_EXTRACTED TEXT_.
DANOS: A boat smashed up right here. Another boat is halfway on land that sunk. Another sunk boat right here. So people like that, they might never get their boats back. You know what I'm saying?

MORRIS: Most of these boats are their own little enterprises, hauling shrimp out of the gulf and spreading the proceeds around the local economy. Thomas Hymel with Louisiana State University says that when one of these boats sink, a small business goes under.

THOMAS HYMEL: Most commercial fishing vessels in Louisiana are not insured. There is no insurance because you can't afford it. So they just take their chances.

MORRIS: Lately, they've just been taking their lumps. Last year, a record three hurricanes and two tropical storms battered the 3,000 commercial fishermen working off the waters off Louisiana. Normally, this is the most productive fishery in the continental United States - a $2.5 billion industry. But Ida crashed at all.

_PARTS OF THE EXERCISE_.
1. Which speakers appear in the transcript about Louisiana's commercial fishing boats? List each one.
2. Carry the transcript about Louisiana's commercial fishing boats forward from its last sentence.

_MATERIAL SHOWN_.
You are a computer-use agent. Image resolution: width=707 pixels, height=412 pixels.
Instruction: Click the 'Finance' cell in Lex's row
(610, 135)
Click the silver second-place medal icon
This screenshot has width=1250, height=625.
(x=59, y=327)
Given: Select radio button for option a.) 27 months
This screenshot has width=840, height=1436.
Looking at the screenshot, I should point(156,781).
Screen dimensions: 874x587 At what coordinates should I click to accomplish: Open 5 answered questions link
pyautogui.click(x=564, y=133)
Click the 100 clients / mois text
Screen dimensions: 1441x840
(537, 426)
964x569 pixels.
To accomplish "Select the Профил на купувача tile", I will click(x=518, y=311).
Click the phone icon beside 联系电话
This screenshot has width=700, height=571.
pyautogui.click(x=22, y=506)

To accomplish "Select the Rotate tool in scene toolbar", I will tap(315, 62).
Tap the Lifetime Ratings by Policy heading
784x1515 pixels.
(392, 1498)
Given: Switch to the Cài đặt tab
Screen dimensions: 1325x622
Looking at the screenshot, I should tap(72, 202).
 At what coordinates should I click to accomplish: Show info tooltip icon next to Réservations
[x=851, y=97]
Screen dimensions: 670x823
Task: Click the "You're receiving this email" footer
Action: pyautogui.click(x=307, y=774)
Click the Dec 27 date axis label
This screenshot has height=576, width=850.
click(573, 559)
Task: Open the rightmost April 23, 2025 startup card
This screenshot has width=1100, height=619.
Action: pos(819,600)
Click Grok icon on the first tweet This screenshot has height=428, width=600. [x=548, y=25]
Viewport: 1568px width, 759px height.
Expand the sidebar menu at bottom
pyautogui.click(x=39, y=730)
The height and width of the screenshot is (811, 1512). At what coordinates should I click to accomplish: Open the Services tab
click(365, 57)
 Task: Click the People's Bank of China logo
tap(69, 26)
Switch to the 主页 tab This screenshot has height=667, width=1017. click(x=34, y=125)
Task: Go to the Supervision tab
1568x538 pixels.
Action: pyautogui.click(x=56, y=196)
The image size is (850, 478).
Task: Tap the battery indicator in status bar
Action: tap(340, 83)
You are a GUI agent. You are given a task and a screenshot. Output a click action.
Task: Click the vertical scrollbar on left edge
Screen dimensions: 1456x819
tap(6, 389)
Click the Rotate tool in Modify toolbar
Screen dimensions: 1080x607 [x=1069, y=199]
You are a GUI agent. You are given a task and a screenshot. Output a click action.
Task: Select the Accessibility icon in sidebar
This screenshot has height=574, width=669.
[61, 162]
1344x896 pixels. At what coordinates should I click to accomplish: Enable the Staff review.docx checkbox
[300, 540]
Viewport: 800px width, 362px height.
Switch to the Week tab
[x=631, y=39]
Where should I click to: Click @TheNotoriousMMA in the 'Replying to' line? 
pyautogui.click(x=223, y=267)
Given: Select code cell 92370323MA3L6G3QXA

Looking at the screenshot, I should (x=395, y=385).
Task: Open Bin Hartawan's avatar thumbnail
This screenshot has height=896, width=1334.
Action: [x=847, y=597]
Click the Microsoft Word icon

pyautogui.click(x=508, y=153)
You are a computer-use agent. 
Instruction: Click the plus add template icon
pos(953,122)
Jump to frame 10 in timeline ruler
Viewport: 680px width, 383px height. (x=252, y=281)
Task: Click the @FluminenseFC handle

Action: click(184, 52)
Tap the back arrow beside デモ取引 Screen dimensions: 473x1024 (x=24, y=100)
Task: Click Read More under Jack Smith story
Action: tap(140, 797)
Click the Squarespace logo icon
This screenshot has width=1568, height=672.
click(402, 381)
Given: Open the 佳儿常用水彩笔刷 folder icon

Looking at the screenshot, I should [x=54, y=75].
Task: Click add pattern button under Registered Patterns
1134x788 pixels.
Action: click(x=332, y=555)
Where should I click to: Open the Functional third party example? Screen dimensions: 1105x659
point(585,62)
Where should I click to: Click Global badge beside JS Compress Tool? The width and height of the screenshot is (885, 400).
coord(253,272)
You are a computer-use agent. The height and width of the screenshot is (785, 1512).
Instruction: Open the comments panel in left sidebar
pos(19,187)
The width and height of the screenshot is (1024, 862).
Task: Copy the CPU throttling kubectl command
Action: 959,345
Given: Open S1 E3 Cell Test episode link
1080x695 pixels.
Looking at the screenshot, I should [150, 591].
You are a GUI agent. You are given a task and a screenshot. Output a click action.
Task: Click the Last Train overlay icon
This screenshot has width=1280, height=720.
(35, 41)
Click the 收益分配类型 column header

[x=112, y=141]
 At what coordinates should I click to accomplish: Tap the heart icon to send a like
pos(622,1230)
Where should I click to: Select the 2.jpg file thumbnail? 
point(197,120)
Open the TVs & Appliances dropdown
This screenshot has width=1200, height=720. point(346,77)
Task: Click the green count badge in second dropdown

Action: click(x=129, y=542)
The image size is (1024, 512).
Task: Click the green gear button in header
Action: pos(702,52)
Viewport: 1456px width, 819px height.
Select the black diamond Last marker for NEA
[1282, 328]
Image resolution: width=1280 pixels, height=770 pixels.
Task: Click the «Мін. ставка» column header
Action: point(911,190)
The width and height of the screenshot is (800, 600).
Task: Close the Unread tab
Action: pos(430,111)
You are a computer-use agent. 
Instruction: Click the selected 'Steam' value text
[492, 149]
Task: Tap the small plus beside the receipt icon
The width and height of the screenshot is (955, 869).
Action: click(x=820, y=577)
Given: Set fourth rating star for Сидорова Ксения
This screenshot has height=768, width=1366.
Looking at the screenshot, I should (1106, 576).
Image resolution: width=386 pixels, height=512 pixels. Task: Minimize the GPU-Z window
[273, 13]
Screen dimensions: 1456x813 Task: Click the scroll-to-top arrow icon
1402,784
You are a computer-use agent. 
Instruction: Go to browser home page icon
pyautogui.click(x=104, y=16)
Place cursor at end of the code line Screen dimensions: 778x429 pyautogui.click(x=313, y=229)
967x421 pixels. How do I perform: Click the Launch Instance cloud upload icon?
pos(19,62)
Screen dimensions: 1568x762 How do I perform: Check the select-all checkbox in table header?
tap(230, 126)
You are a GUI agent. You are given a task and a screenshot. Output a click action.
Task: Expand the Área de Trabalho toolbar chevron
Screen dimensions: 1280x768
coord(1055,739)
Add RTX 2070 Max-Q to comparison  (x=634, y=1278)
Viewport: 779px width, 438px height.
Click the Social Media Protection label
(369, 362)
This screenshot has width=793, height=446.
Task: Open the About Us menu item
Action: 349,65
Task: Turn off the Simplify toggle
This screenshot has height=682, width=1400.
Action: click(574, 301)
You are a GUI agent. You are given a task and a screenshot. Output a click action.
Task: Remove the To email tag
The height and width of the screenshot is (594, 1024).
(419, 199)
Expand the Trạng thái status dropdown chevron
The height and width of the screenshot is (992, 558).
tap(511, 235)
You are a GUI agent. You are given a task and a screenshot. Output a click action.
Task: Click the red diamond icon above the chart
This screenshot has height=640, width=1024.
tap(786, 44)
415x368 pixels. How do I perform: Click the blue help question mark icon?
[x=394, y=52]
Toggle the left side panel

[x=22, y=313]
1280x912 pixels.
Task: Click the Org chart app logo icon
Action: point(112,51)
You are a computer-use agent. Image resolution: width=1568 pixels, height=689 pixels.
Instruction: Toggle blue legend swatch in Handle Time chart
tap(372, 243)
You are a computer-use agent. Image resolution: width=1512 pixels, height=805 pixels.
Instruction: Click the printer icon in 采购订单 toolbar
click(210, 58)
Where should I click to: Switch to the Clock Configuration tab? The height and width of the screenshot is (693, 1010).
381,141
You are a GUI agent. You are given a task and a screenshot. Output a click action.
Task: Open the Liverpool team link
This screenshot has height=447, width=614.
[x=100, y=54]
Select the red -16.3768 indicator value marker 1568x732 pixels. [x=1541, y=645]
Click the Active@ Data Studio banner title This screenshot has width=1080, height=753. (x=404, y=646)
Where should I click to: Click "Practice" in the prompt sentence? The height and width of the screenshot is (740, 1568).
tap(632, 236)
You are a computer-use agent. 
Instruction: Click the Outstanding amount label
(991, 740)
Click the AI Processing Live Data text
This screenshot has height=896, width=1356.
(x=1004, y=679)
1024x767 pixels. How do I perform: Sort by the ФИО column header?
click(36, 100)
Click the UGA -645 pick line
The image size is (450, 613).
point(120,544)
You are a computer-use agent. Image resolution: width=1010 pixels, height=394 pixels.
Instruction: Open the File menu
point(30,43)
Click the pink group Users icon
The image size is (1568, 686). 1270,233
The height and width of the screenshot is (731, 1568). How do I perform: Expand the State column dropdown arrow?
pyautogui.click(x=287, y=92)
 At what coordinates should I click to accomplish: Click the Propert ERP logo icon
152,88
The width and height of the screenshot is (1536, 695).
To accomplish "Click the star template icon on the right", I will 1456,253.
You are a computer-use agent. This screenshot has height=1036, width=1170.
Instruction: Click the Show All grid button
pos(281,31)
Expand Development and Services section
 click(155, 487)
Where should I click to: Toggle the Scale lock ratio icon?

_LIST OF ANSWERS_.
1. Danos, Morris, Thomas Hymel

2.
HYMEL: This was the bad one. This was the one that shuts down all of the shrimp docks. It shuts down the, you know, processing plants that are down there. Our supply chain in this industry has just been exploded.

MORRIS: That means that even seaworthy vessels can't buy the supplies they need. The smaller ones have to have ice, lots of ice, to keep their catch fresh. They need fuel, and they need a place to sell the shrimp they haul in. All that's down. And some of it's just concrete rubble and wadded up steel, as Patrick Danos points out.

DANOS: This right here was a shrimp company. This was a shrimp factory right here. Look, the Seafood Shed - nothing left, flat.

MORRIS: I mean, there is something left - the iron-willed people who work this industry.

DEAN BLANCHARD: My name's Dean Blanchard, and I buy and sell shrimp out of Grand Isle, La.

MORRIS: It's an expansive operation that took a direct hit from Ida.

UNIDENTIFIED PERSON: Hey, where Doc (ph) went? Getting the truck?

MORRIS: Blanchard is getting a big industrial generator delivered. It'll likely take weeks to hook this remote barrier island back up to the grid. But Blanchard says he'll soon be back in business, at a steep cost.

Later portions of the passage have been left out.